■ Description of the task ■
Copy every line of the data that includes the string "computer".

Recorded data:

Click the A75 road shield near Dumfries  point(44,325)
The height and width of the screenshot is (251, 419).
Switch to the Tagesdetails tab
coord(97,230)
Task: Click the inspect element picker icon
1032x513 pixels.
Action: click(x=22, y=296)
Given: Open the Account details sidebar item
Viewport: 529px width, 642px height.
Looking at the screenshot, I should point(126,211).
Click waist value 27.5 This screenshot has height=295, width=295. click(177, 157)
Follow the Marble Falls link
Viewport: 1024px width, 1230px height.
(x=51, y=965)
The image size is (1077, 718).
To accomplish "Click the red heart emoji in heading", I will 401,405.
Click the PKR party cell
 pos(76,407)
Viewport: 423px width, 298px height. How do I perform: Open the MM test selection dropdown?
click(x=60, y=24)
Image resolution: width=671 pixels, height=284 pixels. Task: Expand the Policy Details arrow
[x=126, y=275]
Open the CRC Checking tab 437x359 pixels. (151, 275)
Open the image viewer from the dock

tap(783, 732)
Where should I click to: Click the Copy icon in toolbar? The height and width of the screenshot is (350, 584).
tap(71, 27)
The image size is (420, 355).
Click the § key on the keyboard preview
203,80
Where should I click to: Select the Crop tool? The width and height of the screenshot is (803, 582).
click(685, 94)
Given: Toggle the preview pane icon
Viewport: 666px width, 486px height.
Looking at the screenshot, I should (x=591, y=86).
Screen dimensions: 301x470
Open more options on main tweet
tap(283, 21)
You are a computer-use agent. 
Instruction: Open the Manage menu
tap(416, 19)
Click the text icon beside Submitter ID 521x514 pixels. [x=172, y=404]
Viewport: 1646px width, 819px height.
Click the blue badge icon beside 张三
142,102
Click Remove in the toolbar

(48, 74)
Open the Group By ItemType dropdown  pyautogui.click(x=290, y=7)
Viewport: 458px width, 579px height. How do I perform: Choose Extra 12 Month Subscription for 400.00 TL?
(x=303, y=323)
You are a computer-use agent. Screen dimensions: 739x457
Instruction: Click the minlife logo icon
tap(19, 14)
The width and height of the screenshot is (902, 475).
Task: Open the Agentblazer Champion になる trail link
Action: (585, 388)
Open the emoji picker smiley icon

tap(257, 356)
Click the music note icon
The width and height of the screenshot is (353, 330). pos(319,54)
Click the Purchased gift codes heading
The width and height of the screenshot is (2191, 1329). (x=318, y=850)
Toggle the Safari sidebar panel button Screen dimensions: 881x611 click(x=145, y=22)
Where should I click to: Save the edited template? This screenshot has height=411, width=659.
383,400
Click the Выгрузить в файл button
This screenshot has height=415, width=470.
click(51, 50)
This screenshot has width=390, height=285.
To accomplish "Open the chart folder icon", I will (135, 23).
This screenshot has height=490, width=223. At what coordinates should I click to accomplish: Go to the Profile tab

■ Result ■
You are a computer-use agent. 
You are a computer-use agent. Screen dimensions: 739x457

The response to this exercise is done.